Yearning for a blank slate crosses the ideological spectrum—but sooner or later, new places will face the same old problems

As The New York Times reported in August, they’re backing California Forever, the parent company of Flannery Associates, which has acquired nearly 60,000 acres in Solano County, California, between San Francisco and Sacramento. That’s a lot of land—roughly twice the size of San Francisco or Boston, and slightly larger than Seattle. Housing developments crop up all the time, of course, and suburbs glom on to existing metropolitan areas. California Forever has something else in mind: a top-down community with brand-new infrastructure, where tens of thousands would live and, most important for the company’s vision, also work and play. It’s not your grandfather’s suburban development.1

But building a new city is hard, and this most recent push to do so—unlike with recent gains in AI—doesn’t reflect an exciting breakthrough in America’s technological, political, or financial capacity. Rather, it reflects an abiding frustration with the ridiculously sluggish process of building housing in America’s most productive cities and suburbs. The dream of a new San Francisco is, then, rooted in the nightmare that the old one may be past saving.

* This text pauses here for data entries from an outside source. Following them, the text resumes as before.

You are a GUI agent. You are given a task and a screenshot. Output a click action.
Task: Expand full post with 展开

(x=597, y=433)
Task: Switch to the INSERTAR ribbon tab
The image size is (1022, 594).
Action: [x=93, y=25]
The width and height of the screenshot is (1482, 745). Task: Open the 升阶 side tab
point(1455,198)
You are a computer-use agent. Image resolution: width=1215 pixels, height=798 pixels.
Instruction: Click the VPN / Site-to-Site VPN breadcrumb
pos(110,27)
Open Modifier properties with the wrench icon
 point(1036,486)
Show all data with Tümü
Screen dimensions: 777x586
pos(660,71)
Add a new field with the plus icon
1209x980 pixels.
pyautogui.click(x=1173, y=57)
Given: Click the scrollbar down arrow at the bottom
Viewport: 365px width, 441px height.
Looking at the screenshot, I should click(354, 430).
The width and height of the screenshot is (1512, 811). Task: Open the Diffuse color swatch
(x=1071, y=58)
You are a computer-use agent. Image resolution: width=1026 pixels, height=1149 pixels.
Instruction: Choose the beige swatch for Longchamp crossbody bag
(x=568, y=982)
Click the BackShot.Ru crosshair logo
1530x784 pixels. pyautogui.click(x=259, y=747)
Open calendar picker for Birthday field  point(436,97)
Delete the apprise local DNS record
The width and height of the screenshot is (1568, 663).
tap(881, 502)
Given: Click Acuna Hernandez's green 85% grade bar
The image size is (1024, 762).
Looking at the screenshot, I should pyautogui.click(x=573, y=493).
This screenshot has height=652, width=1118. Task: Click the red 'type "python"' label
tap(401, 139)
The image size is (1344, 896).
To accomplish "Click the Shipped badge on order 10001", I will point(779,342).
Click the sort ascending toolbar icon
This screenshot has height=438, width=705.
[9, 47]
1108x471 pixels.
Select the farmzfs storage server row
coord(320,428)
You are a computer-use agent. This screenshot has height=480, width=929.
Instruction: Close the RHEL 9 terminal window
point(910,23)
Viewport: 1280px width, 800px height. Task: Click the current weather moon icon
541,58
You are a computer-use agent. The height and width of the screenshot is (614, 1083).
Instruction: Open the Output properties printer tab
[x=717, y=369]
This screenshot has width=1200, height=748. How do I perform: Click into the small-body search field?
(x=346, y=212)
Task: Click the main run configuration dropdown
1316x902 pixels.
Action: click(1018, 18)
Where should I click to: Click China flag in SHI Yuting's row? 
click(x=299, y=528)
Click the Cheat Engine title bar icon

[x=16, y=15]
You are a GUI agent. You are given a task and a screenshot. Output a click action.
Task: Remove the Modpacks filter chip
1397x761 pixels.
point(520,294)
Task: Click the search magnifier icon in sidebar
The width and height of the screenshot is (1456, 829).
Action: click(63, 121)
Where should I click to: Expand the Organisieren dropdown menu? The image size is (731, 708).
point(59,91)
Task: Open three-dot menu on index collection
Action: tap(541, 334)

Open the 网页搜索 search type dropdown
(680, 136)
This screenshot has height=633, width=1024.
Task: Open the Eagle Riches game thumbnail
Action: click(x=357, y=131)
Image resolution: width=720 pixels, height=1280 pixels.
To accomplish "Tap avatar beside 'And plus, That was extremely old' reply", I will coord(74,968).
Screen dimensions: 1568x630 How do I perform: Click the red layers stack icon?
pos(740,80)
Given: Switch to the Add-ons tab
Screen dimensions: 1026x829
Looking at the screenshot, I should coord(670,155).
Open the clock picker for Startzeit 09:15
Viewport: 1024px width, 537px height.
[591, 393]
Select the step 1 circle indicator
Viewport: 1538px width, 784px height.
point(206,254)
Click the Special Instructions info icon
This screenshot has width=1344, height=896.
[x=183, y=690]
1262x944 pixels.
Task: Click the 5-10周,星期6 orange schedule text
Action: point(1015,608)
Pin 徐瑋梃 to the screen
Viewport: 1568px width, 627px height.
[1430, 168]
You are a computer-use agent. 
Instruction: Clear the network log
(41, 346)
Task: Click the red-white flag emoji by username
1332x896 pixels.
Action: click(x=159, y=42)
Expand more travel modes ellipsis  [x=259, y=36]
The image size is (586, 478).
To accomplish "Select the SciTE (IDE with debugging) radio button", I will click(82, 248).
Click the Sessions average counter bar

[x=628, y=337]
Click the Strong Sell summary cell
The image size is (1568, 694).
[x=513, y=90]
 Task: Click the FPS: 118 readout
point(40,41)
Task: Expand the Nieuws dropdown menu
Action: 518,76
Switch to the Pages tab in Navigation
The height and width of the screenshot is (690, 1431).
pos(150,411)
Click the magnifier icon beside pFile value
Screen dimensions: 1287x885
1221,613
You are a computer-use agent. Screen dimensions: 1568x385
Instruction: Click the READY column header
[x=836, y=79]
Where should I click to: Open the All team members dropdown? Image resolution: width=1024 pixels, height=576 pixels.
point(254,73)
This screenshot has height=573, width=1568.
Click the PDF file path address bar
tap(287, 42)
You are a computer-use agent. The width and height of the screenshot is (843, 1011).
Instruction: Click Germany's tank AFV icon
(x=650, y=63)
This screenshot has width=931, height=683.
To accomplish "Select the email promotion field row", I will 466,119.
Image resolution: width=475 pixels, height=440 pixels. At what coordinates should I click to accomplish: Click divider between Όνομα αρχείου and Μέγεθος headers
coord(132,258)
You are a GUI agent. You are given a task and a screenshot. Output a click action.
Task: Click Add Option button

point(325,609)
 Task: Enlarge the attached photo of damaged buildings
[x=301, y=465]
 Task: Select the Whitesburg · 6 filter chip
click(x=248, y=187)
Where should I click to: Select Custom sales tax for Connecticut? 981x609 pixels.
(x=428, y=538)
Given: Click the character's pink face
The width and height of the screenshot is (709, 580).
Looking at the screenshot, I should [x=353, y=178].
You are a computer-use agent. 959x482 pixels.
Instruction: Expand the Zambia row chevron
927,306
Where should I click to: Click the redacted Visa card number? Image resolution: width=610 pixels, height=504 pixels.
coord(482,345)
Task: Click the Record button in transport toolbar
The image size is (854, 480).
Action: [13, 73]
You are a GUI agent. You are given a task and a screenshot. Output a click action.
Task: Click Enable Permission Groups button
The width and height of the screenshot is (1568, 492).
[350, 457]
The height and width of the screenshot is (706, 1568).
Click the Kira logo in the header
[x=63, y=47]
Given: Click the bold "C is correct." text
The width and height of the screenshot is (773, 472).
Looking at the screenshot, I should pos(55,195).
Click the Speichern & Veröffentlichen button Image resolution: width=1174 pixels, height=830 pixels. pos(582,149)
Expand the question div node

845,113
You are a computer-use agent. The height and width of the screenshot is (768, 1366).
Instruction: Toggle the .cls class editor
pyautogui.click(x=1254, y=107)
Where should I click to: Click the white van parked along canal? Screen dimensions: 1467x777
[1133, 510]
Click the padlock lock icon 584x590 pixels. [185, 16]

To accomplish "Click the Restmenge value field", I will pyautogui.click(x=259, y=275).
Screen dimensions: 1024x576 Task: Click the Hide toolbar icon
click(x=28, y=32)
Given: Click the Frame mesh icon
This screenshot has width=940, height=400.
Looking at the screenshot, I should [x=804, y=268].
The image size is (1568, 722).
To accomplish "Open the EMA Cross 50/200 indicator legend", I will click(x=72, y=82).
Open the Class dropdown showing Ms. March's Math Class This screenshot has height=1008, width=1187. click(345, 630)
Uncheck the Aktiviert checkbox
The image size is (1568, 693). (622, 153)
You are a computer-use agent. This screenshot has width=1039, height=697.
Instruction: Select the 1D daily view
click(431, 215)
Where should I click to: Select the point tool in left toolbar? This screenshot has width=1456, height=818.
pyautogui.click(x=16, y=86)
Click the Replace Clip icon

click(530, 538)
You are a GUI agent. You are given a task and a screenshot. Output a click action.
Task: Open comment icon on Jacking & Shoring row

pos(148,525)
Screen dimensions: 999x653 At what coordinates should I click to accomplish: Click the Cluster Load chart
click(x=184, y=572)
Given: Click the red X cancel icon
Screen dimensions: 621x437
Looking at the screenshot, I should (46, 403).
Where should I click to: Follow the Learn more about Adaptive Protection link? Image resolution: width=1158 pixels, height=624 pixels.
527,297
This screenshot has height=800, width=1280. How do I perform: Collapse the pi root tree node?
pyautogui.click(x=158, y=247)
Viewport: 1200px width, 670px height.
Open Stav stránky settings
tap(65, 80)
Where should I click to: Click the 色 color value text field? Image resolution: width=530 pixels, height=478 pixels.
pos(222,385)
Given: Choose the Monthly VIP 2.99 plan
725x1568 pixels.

Details about the new proposed city in Solano County are hard to come by, but sketches on California Forever’s website portray an idyllic town, foregrounded by open space and densely built with multiple housing types. Windmills turn in the background. The website reads: “Our vision for walkable neighborhoods, clean energy, sustainable infrastructure, good jobs and a healthy environment is not about reinventing the wheel, but rather going back to the basics that were once the norm across America.”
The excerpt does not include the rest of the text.